▸ Material to process:
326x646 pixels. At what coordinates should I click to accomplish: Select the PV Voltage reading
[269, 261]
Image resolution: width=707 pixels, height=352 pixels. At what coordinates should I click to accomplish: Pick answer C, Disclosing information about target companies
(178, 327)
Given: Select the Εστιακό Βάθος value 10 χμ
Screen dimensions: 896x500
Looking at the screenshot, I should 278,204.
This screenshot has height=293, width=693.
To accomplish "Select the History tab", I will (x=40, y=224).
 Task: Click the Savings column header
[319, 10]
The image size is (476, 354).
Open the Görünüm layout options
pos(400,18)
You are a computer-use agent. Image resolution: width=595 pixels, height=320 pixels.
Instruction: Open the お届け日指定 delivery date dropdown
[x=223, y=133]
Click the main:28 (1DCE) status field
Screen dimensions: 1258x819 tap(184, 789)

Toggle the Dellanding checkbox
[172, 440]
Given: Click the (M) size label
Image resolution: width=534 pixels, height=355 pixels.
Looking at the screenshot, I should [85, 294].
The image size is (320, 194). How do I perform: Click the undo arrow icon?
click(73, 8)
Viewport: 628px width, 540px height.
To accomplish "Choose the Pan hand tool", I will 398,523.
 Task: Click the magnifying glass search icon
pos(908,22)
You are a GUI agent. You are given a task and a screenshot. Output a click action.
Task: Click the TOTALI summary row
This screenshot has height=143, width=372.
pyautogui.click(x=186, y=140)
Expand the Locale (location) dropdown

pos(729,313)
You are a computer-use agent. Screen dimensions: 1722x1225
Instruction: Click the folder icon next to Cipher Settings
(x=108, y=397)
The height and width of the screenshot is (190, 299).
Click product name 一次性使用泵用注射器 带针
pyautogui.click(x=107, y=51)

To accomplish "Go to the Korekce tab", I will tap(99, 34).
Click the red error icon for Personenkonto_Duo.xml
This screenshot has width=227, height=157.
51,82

▸ Stated problem: Recast all of the data above as a Markdown table with a column named No. for the row number and a column named Entry for each line, leaving out blank lines.

▸ Correct answer:
| No. | Entry |
|---|---|
| 1 | 326x646 pixels. At what coordinates should I click to accomplish: Select the PV Voltage reading |
| 2 | [269, 261] |
| 3 | Image resolution: width=707 pixels, height=352 pixels. At what coordinates should I click to accomplish: Pick answer C, Disclosing information about target companies |
| 4 | (178, 327) |
| 5 | Given: Select the Εστιακό Βάθος value 10 χμ |
| 6 | Screen dimensions: 896x500 |
| 7 | Looking at the screenshot, I should 278,204. |
| 8 | This screenshot has height=293, width=693. |
| 9 | To accomplish "Select the History tab", I will (x=40, y=224). |
| 10 |  Task: Click the Savings column header |
| 11 | [319, 10] |
| 12 | The image size is (476, 354). |
| 13 | Open the Görünüm layout options |
| 14 | pos(400,18) |
| 15 | You are a computer-use agent. Image resolution: width=595 pixels, height=320 pixels. |
| 16 | Instruction: Open the お届け日指定 delivery date dropdown |
| 17 | [x=223, y=133] |
| 18 | Click the main:28 (1DCE) status field |
| 19 | Screen dimensions: 1258x819 tap(184, 789) |
| 20 | Toggle the Dellanding checkbox |
| 21 | [172, 440] |
| 22 | Given: Click the (M) size label |
| 23 | Image resolution: width=534 pixels, height=355 pixels. |
| 24 | Looking at the screenshot, I should [85, 294]. |
| 25 | The image size is (320, 194). How do I perform: Click the undo arrow icon? |
| 26 | click(73, 8) |
| 27 | Viewport: 628px width, 540px height. |
| 28 | To accomplish "Choose the Pan hand tool", I will 398,523. |
| 29 |  Task: Click the magnifying glass search icon |
| 30 | pos(908,22) |
| 31 | You are a GUI agent. You are given a task and a screenshot. Output a click action. |
| 32 | Task: Click the TOTALI summary row |
| 33 | This screenshot has height=143, width=372. |
| 34 | pyautogui.click(x=186, y=140) |
| 35 | Expand the Locale (location) dropdown |
| 36 | pos(729,313) |
| 37 | You are a computer-use agent. Screen dimensions: 1722x1225 |
| 38 | Instruction: Click the folder icon next to Cipher Settings |
| 39 | (x=108, y=397) |
| 40 | The height and width of the screenshot is (190, 299). |
| 41 | Click product name 一次性使用泵用注射器 带针 |
| 42 | pyautogui.click(x=107, y=51) |
| 43 | To accomplish "Go to the Korekce tab", I will tap(99, 34). |
| 44 | Click the red error icon for Personenkonto_Duo.xml |
| 45 | This screenshot has width=227, height=157. |
| 46 | 51,82 |